With the NFL, I think the "best" is the feeling fans have that they have a chance to win a championship with free agency, a hard cap, a draft, equal revenue and 12/32 teams (37.5%) making the tournament with a shot to win it all every year.

With CBB, I think the "best" is that it has a tournament that creates incredible moments and Cinderella stories while involving the whole country's regions while also getting to a championship "Final Four" round where the elite teams playing their best at that time will match up.

CFB can't emulate the total parity of the NFL from a financial standpoint, so it needs to follow its own model from CBB to create those Cinderella stories.

CFB also needs to avoid the problem of CBB where the regular season is kind of lame and it's all about the conference tourney & NCAA tourney.

How best to apply these things to CFB?

1. I'd make it so that we have 4 conferences with 16 teams playing 2-round championships. Pod scheduling to emphasize regional rivalry games that will be well attended, but no "divisions" and no consideration to a "pod championship" mattering in terms of who makes the playoff.

2. Conference semi-finals are the 4 highest ranked teams within the conference at the end of the year. 1 & 2 seeds host the semi-final games at their home stadiums.

3. Conference championship is the next round of the playoff and this is played at a neutral site within the footprint.

4. The 4 winners are then the national playoff. Many years a total underdog that started the playoffs outside the Top 10 or even the Top 20 will make it. That's a good thing (our "Cinderella Story").

5. I wouldn't even seed these teams in a traditional way. PAC and B1G champs should play each other in the Rose Bowl (Los Angeles). SEC and ACC champs should play each other in the Peach Bowl (Atlanta).

6. Then, championship game would be those winners on a rotation between the Cotton (Dallas), Orange (Miami), Fiesta (Phoenix) and Sugar (New Orleans) sites.

7. This is actually a 16-team playoff and I believe every program in the country would think it had a chance to make the tournament (only have to finish Top 4 in your conference), every region would be well represented for viewership every year, you'd have some Cinderella years, and at the end you'd crown a champion it would be hard to argue with being deserving.

8. To your earlier concern, @Jens1893 , this would actually reduce the number of games a team might potentially play. Everybody still plays 12 in the regular season. Another 8 teams would play 13 (conf semi losers), another 4 would play 14 (conf final losers), another 2 would play 15 (conf final losers) and then 2 would play 16 (championship game attendees).

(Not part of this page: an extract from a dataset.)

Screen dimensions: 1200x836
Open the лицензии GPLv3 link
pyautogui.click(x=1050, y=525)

9. Because this would likely kill the bowl games, I think it would justify adding a pre-season scrimmage or two against FCS level teams to further increase revenues with those extra events added to the season ticket packages -- which would save football finances at those lower levels as an additional benefit because of the big paydays for visiting. There would have to be a rule that no FCS opponents are allowed on the regular season schedules.

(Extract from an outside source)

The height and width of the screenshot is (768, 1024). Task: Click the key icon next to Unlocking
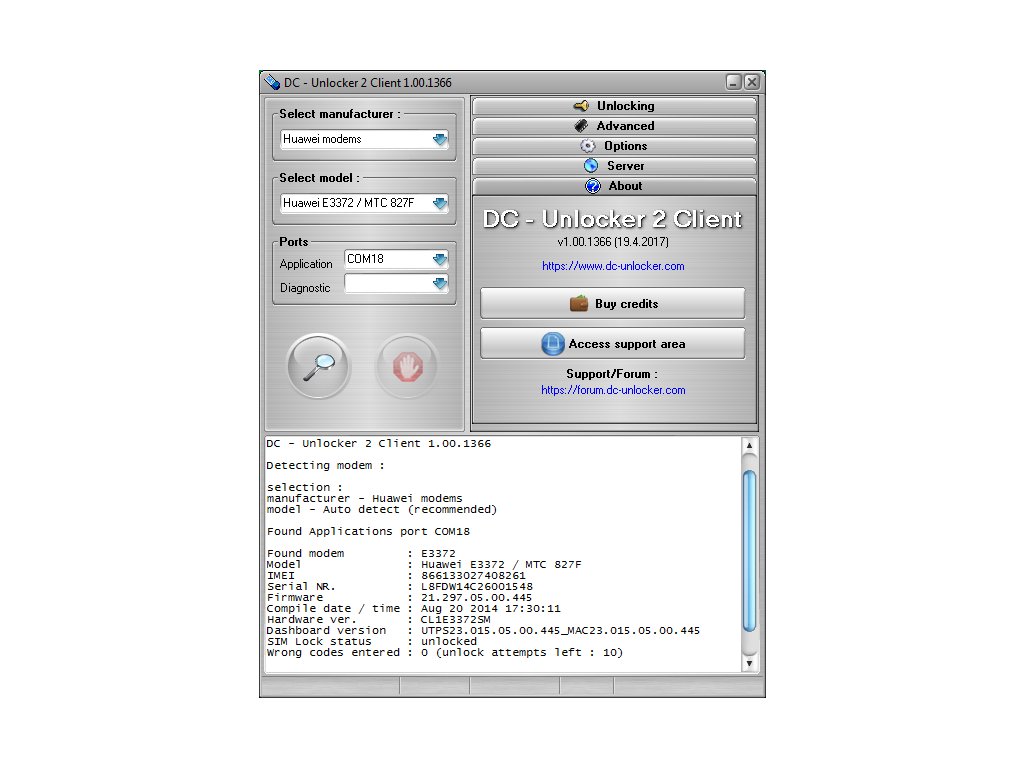click(581, 106)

10. A really nice side benefit here is that there wouldn't be a reason to care about unbalanced schedules, who a team avoided during its conference slate, whether the conference played 8 or 9 conference games in the regular season, or whether a team played all P5 opponents in the non-conference or all G5 opponents or whatever. It would all be about being ranked high enough to make your conference tourney and then winning it to get into the Final Four.

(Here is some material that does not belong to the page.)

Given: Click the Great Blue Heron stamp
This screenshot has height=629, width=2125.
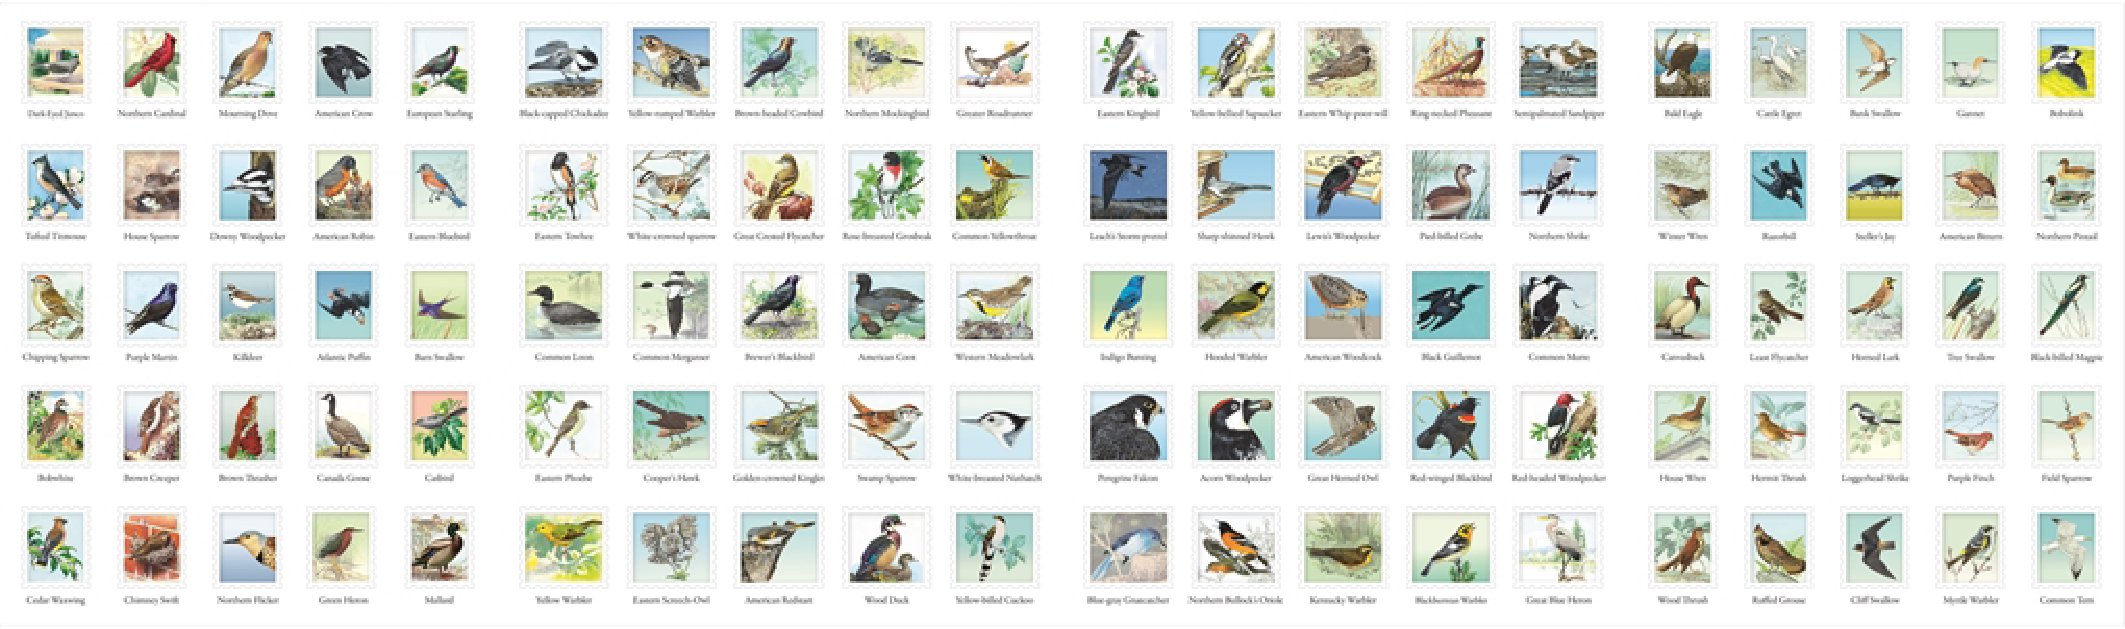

This is far too well thought out and sensible for it to ever be remotely considered. Congrats, nik!
 
Argument is that having a 4-team playoff can result in major regionalization of the teams playing which is a ratings killer versus what it would be with all regions participating like you have with the basketball tournament. Expectation is that it goes to 8 teams before the current contract is up.

He doesn’t get a vote. Rose Bowl and Sugar ratings through the roof. Commissioners, Swarbuck and CFP execs very happy with the product and buzz that four teams creates. And besides, those same Commissioners are not going to give up their CCGs so the playoff can be expanded. Ain’t gonna happen anytime soon. At least 6 more years of four teams.